Not so here. This winter, especially February, has gone on record as having the most snowfall ever. If it had been last year, when the temperatures all winter never rose above freezing, there would be snow up to our windows. But this year, there have been a couple of thaws. This is great when it's happening. Whole roads turn to rivers, the iciles fall and stab the ground, you can exhale and inhale outside.

But it never stays above freezing for more than 6 hours. At night, all that melt turns to ice. The streets are black with it. The gutters are puddled with it. People who haven't shoveled now have frozen slush, impossible to walk on because the shoe prints of the last person to walk through the slush have solidified--it's like walking on hardened lava. You have to high-step over the foot of ice between the gutter and the curb.

Running has been hard. Some days, even the college by my house which uses enough salt to keep the walks clear at 10 degrees, can't keep the stream of melt turn to a blanket of ice. Some days, it wasn't so much like walking as ice skating. I still ran, a little, slowly but on my tip-toes.

It seems that it might be forty degrees over the next few days. The snow banks are getting smaller. There will still be that sheet of wet ice when I run because it will still freeze overnight. But when I start counting the curb ice in inches rather than feet, when walking up the driveway doesn't require sending Cleo the dog up first so she can pull me by her leash, when I don't wear my wool hat every day, when running through the college is more mud than Dorothy Hamill impersonation, then I will look at the blue skies--here for a record 6 days in a row now, and, even though break is almost a week over, call it spring.


When I came here, I wondered why we had "fall" and "winter" semesters rather than "fall" and "spring." They laughed when I asked. They said, you'll figure it out.
Now I know.
Still. The curb ice? It's down to inches.

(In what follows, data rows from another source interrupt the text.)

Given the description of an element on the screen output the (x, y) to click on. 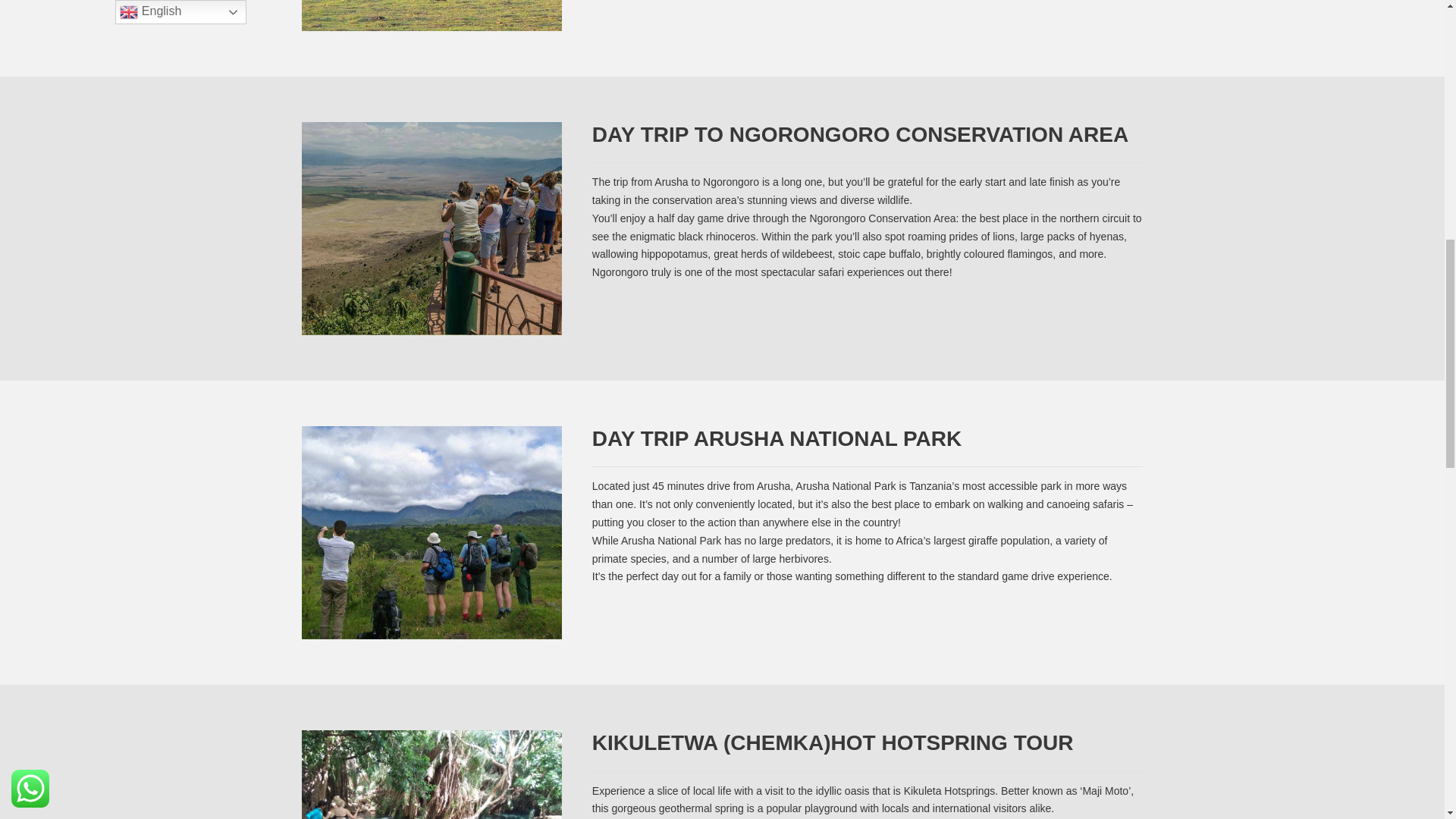
ONE-DAY-SAFARI-LAKE-MANYARA-NATIONAL-PARK (431, 15)
Given the description of an element on the screen output the (x, y) to click on. 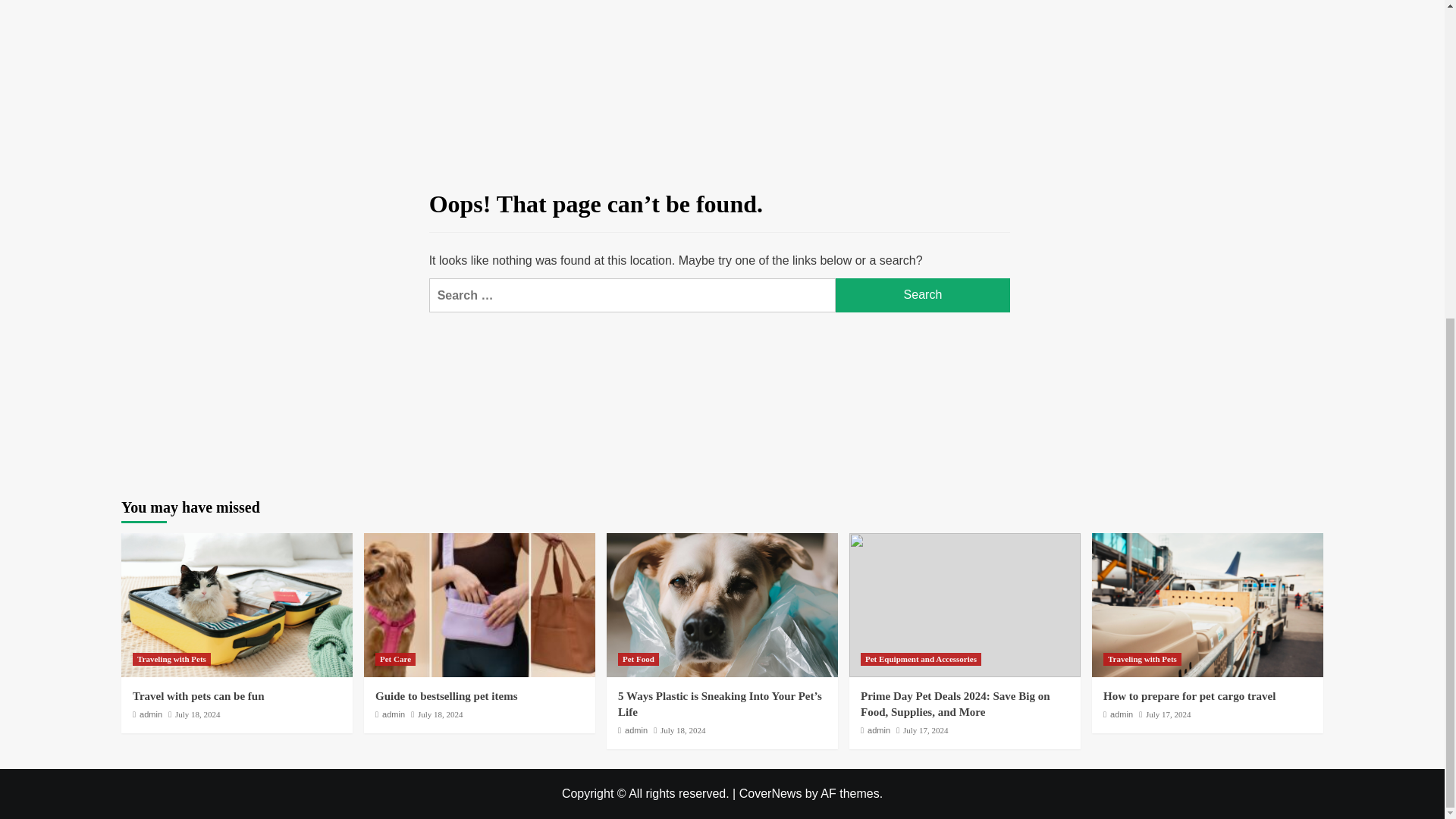
July 18, 2024 (197, 714)
Travel with pets can be fun (197, 695)
July 17, 2024 (1168, 714)
admin (1120, 714)
Traveling with Pets (171, 658)
Pet Equipment and Accessories (920, 658)
Traveling with Pets (1141, 658)
CoverNews (770, 793)
Search (922, 295)
July 18, 2024 (683, 729)
admin (150, 714)
admin (635, 729)
Pet Food (638, 658)
Pet Care (394, 658)
Given the description of an element on the screen output the (x, y) to click on. 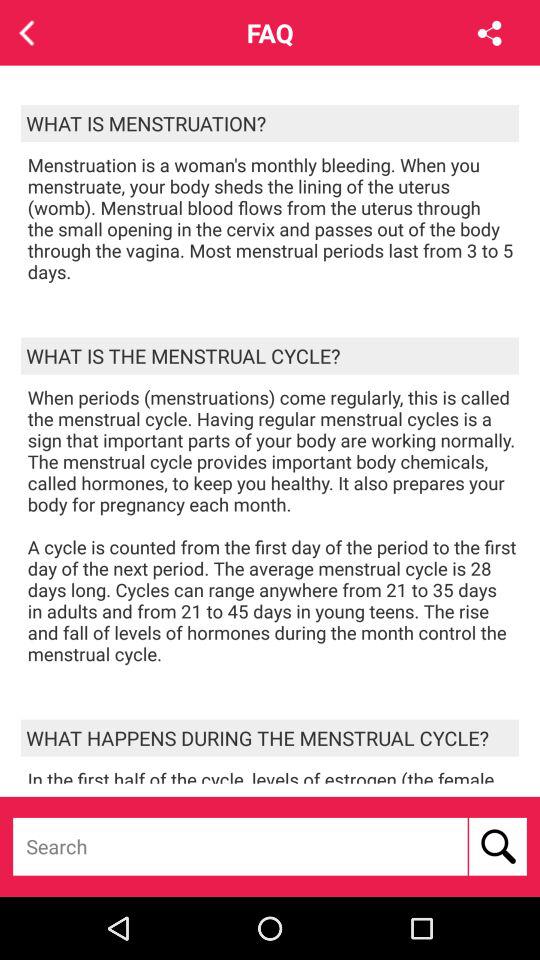
turn on the app below the what is the app (273, 525)
Given the description of an element on the screen output the (x, y) to click on. 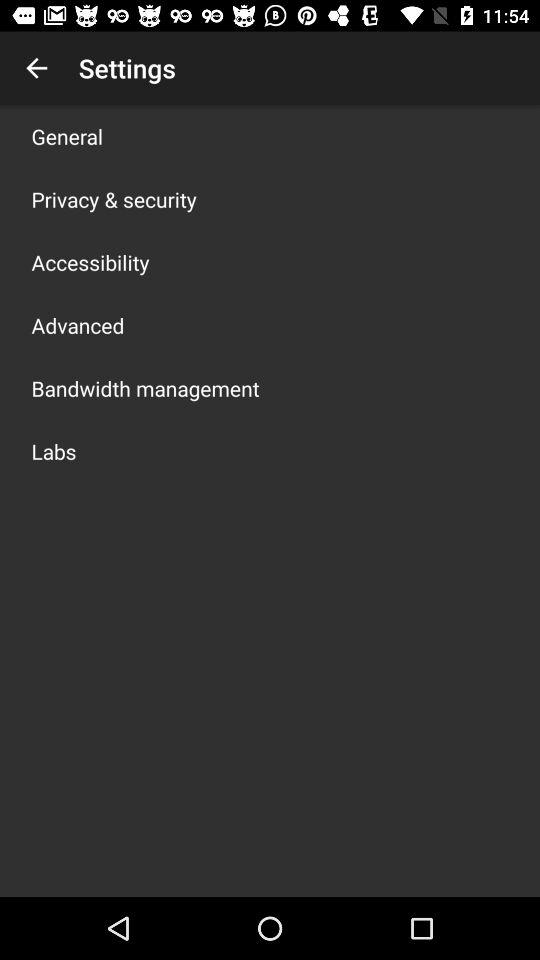
choose the icon above advanced icon (90, 262)
Given the description of an element on the screen output the (x, y) to click on. 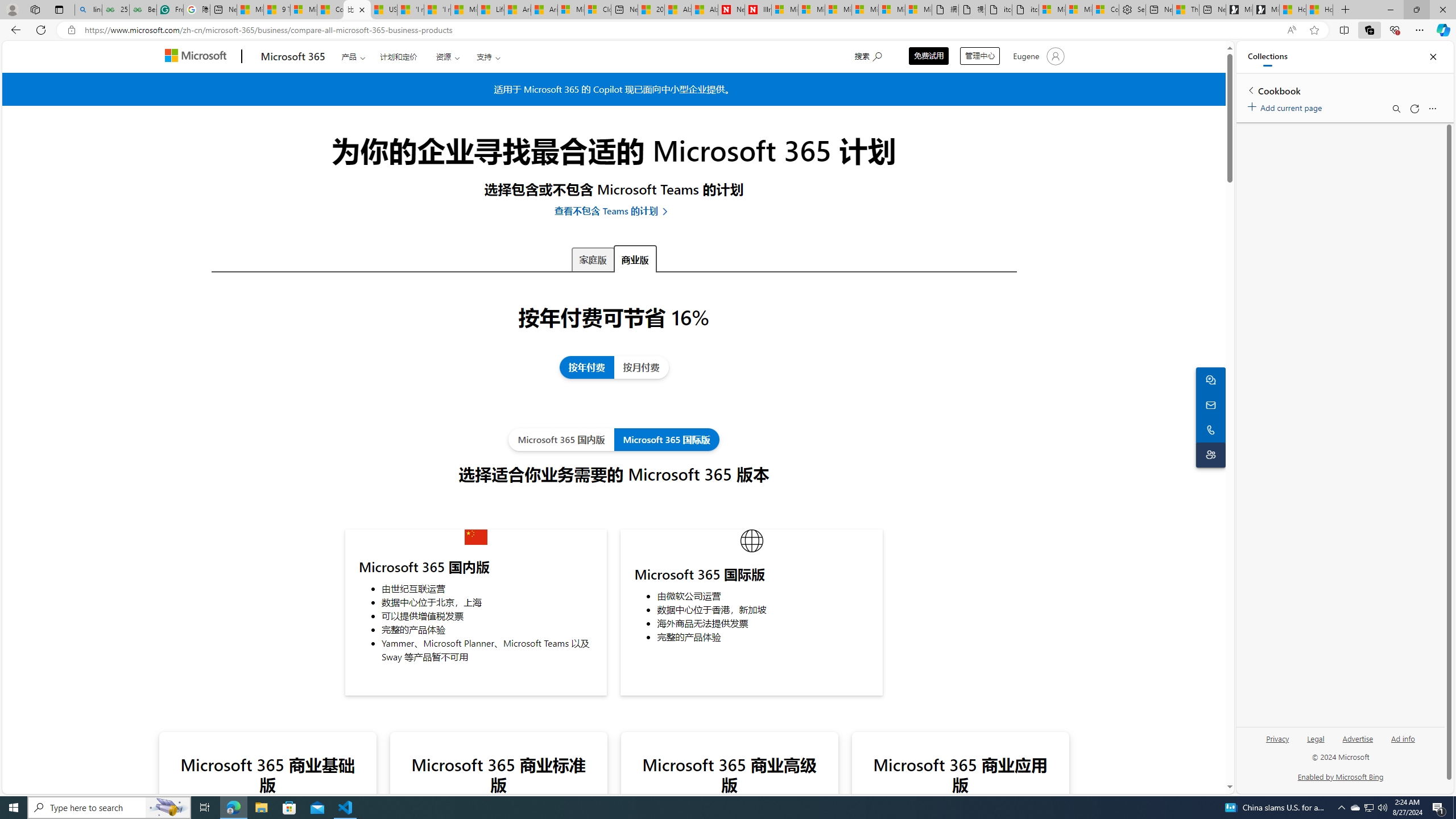
Consumer Health Data Privacy Policy (1105, 9)
25 Basic Linux Commands For Beginners - GeeksforGeeks (115, 9)
Cloud Computing Services | Microsoft Azure (597, 9)
Given the description of an element on the screen output the (x, y) to click on. 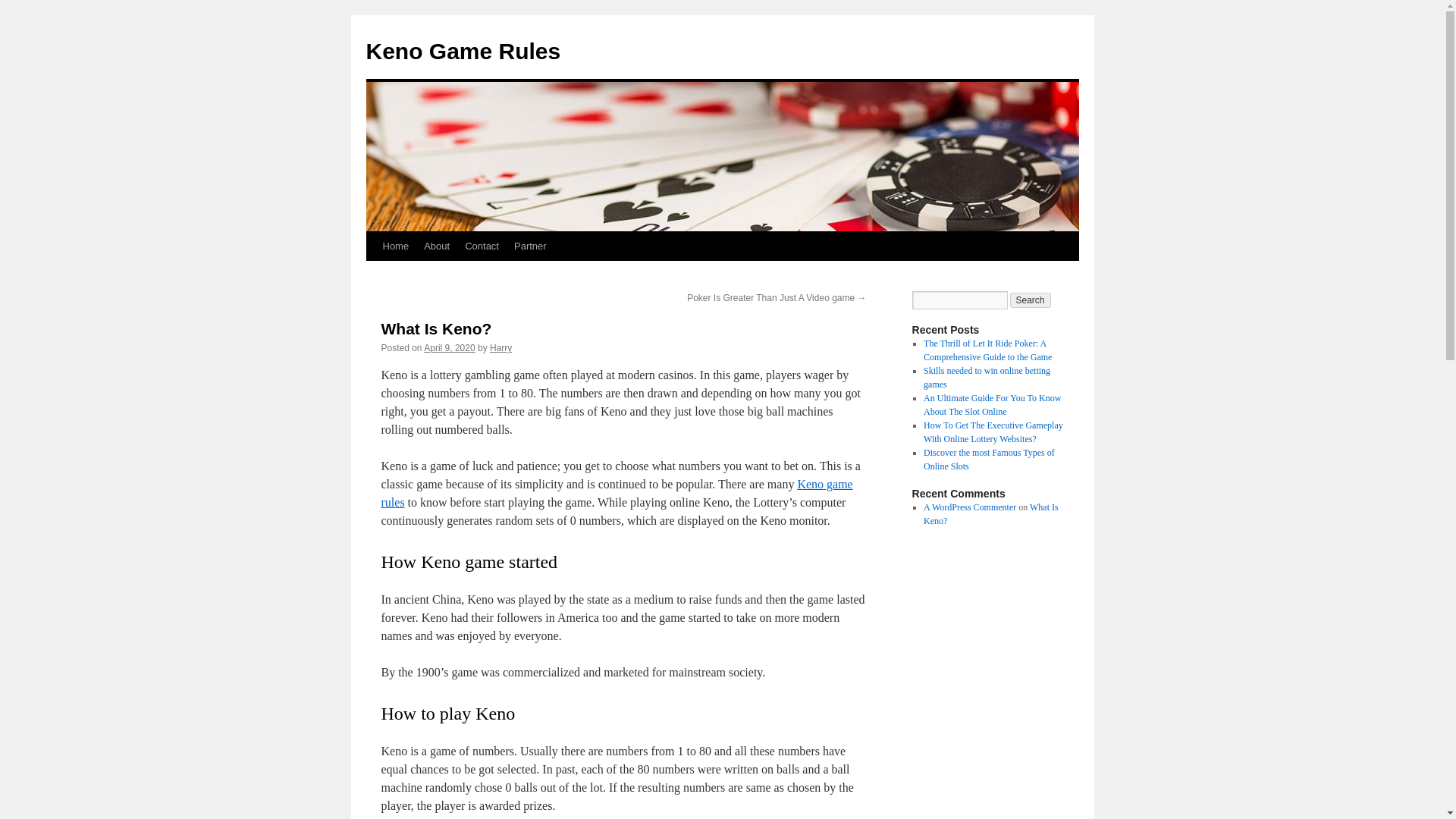
A WordPress Commenter (969, 507)
Search (1030, 299)
Discover the most Famous Types of Online Slots (988, 459)
April 9, 2020 (448, 347)
An Ultimate Guide For You To Know About The Slot Online (992, 404)
What Is Keno? (990, 514)
12:16 pm (448, 347)
View all posts by Harry (500, 347)
Keno Game Rules (462, 50)
Keno game rules (615, 492)
Partner (530, 246)
About (436, 246)
Contact (481, 246)
Given the description of an element on the screen output the (x, y) to click on. 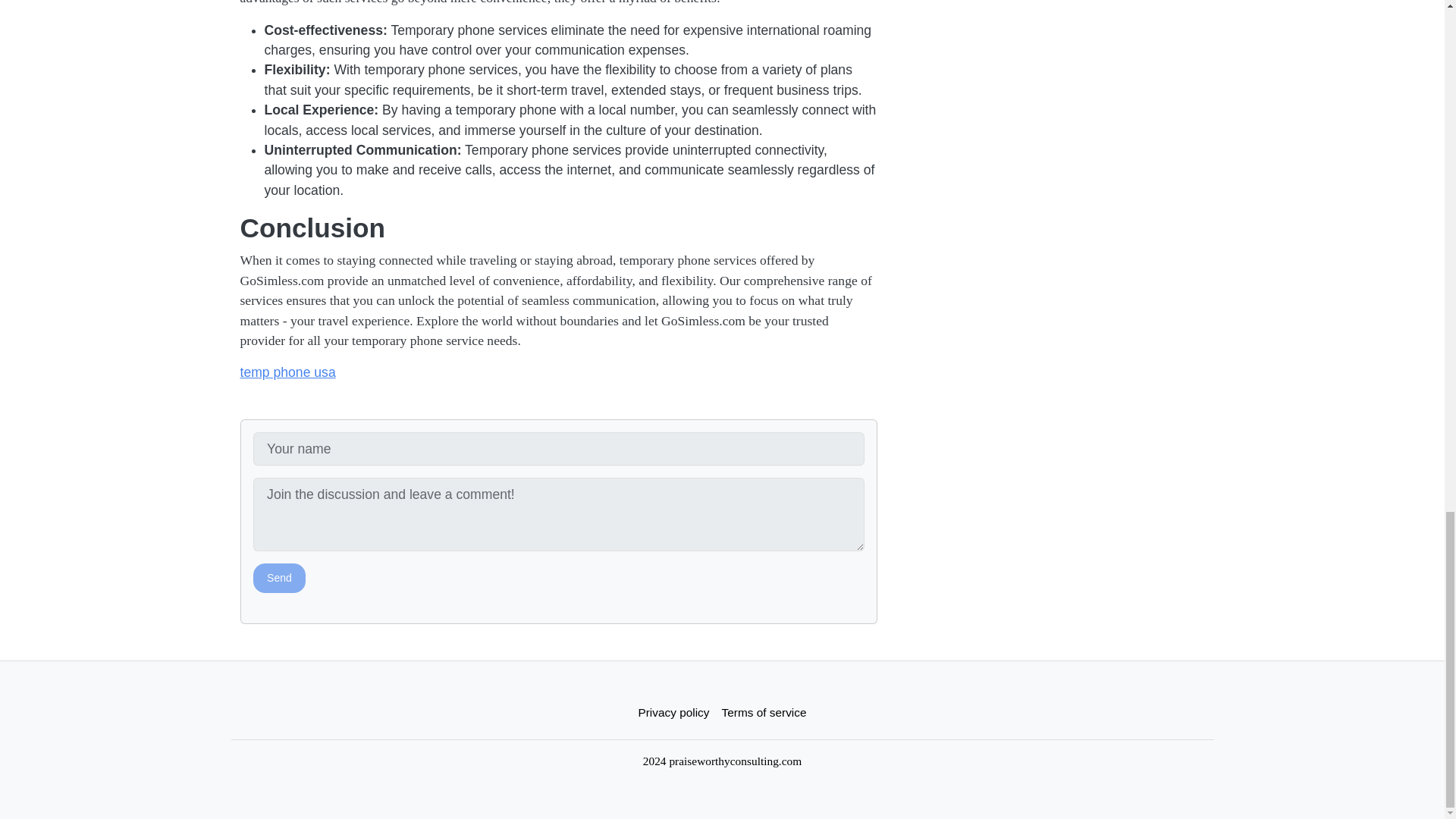
temp phone usa (287, 372)
Send (279, 577)
Send (279, 577)
Privacy policy (672, 712)
Terms of service (764, 712)
Given the description of an element on the screen output the (x, y) to click on. 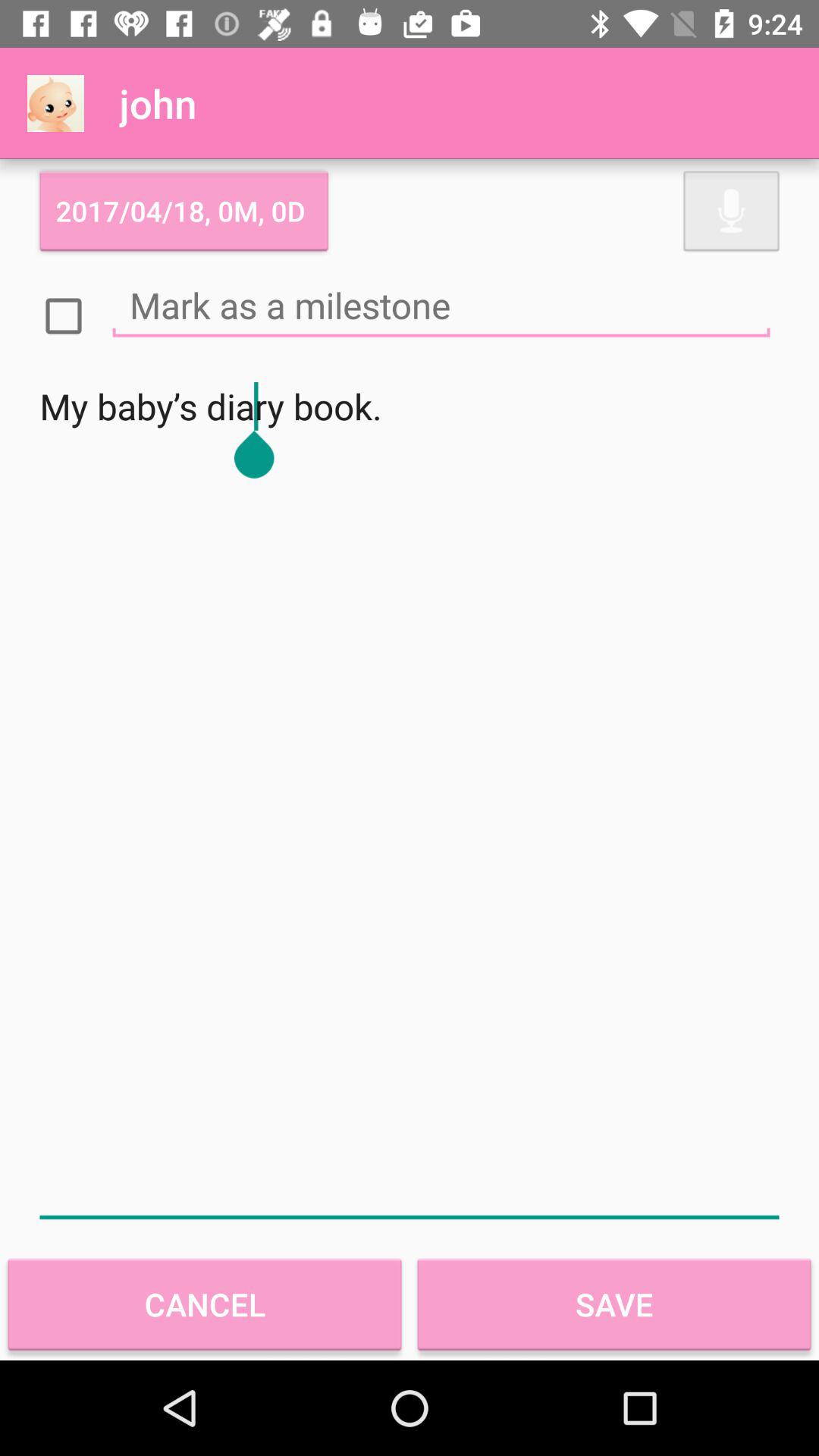
notes typing option (440, 305)
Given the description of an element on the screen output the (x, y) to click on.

Edited to add: Dorothy Hamill implies some sort of graceful ice-venture. That is not me. In the Upper Penisula, there's the verb pank. It means to tap down the snow hard with a flat tool--possibly called a panker. That's more like what I'm doing with the ice except the ice is already hard so my feet don't make much of an impact.


5 comments:

Lisa B. said...

Ice makes winter extra, extra wintry. My father comes from Idaho, which is cold and icy--when we were up there recently for my Grandmother's funeral, I was impressed yet again with how cold a really cold place is, and how much iciness there was. And Michigan is worse, I'm sure. Or is it better? How cool is that, to learn about the funny words the Uplanders use?

Valerie said...

I am certain that when you arrive in AZ you will at times feel heat as you never have either. You have your extremes.

Dr Write said...

I can't believe you run on ice. I feel especially wimpy compared to you. Yesterday it hailed and I stayed inside!!

Molly said...

We are Yoopers, though Uplanders makes us sound more regal and Danish somehow.

I like geographic words like pank. I also like geographic jokes. Next time I see you, remind me to tell you the one about the GR restaurant called Russ's.

Molly said...

Shoot. I just realized I gave away the punchline in that last comment.